Isabella James, 21, who is studying for a masters in business psychology as well as working as a talent scout, claims she's determined to prove she's not a pampered 'princess' by taking part in the experiment.

Despite enjoying six exotic trips abroad a year, owning a designer wardrobe which includes an £8,000 handbag and dating successful racing driver Seb Morris, Isabella believes she's got what it takes to survive on the streets. 

She says: 'I've always been judged on how I look. People think I'm a good-looking girl with a wealthy lifestyle and so I must be a snob.

'I may look like a princess but there's more to me than that.'

She reveals her plan to make cash by recycling plastic and tins and selling it to supermarkets and claims she doesn't want to resort to begging.

Isabella said she believes some people who live on the streets have become 'comfortable' with being homeless and don't have the 'get up and go' to make a change.

'There is a lot of drugs and a lot of drinking and the homeless could do more to get themselves off the streets,' she argues, adding she doesn't agree with begging because 'expecting people to just hand you money when you haven't worked isn't right'.

But her opinions are changed radically when she adopts the life of a homeless person on East London's streets. 

Isabella sets up camp in Stratford, one of the capital's most dangerous spots where one in 25 people live rough.

Admitting she's nervous because she's had to be picked up from every music festival she's ever been to because she 'doesn't like camping', Isabella struggles to fit in.

She spends her first night on a piece of cardboard in a sleeping bag, having turned down a bed next to another homeless person. 

At the crack of dawn, Isabella goes in search of breakfast and manages to secure herself a full fry-up and porridge from a soup kitchen in a church, followed by fried chicken for lunch.

When her plastic bag plan falls flat, Isabella tries to find a job in a car wash and as a pot washer, but both are unsuccessful as she doesn't own the correct ID card.

Admitting she is 'frustrated', she begins to think work isn't an option - and even reneges on a previous plan to sing and dance for money as it feels too similar to begging.

'I just feel completely degraded,' she admits.

Desperate, she caves in and begs for her supper, sharing her story with passersby and managing to make £45.

But rather than spend this on a hostel, as she can't get a room due to her ID issue, she saves it and spends it on breakfast for herself and a fellow homeless person in the morning - after sobbing herself to sleep.

Intrigued to find out how other women survive on the streets, Isabella teams up with Cathy and her dog Bobby. 

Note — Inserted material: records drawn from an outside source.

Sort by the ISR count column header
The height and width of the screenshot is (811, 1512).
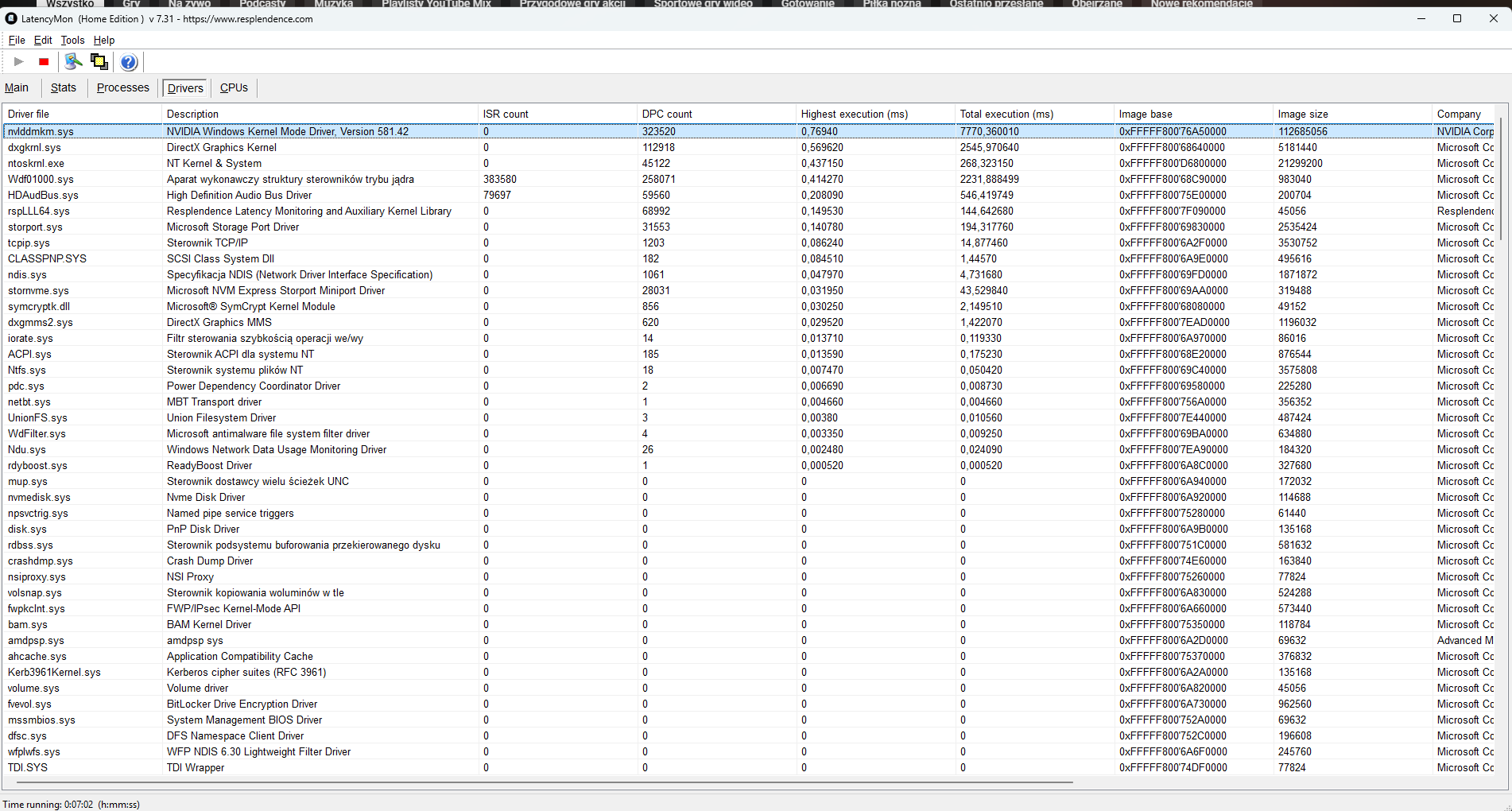[x=506, y=114]
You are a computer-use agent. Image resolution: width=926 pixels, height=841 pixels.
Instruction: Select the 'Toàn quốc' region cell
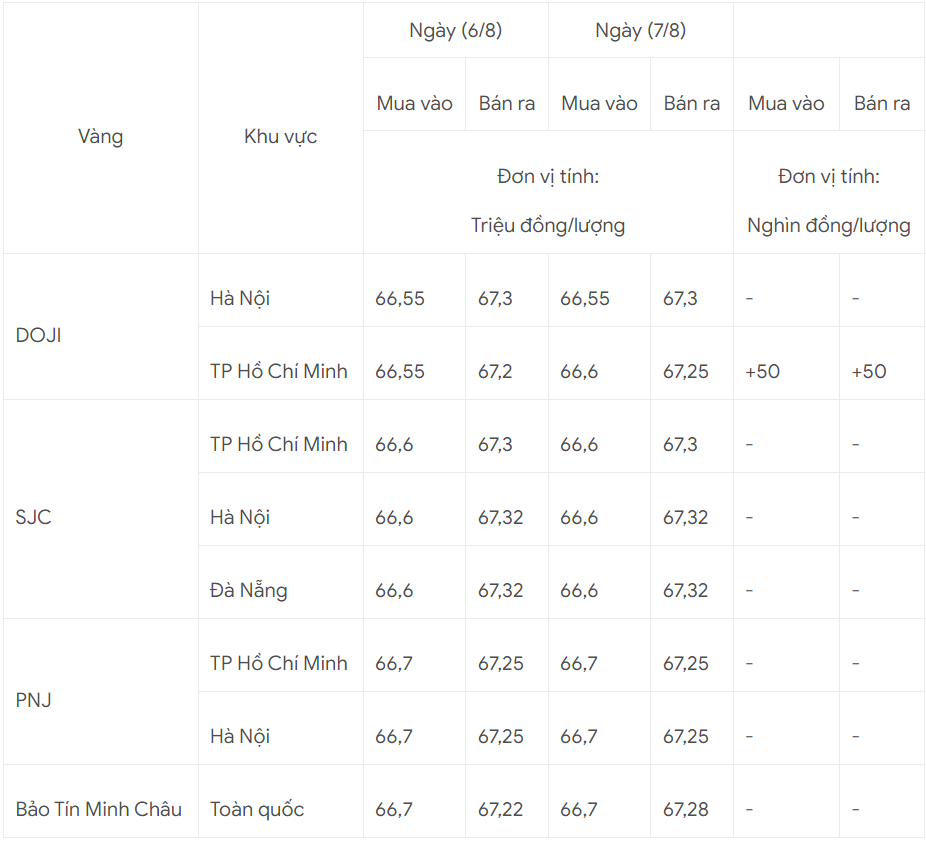(257, 809)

Cathy has been sleeping rough for eight years after she and her boyfriend, who is a drug addict, had their children taken away from them.

She too was addicted to drugs but has overcome it, and now has a relationship with her children - apart from her eldest son who won't speak to her. 

She tells Isabella: 'I've been doing this for a long time but there are still times when I'm frightened on the streets.'

After her final night on the street, Isabella returns to her comfortable life a changed woman.

She says: 'I've had to face up to some hard truths and my bubble has been popped. 

'My initial ideas were proved wrong. I didn't realise how difficult it would be to find work or somewhere to stay.

'The experience has been overwhelming and it's tested me but it's also taught me a lot about being homeless.'

Determined to ensure her experience wasn't in vain, Isabella has now made it her mission to help people who have no choice but to live on the streets and has petitioned the government to change the law to make it easier for homeless people to get ID.

While she was initially unsuccessful, the 21-year-old has pledged to try again.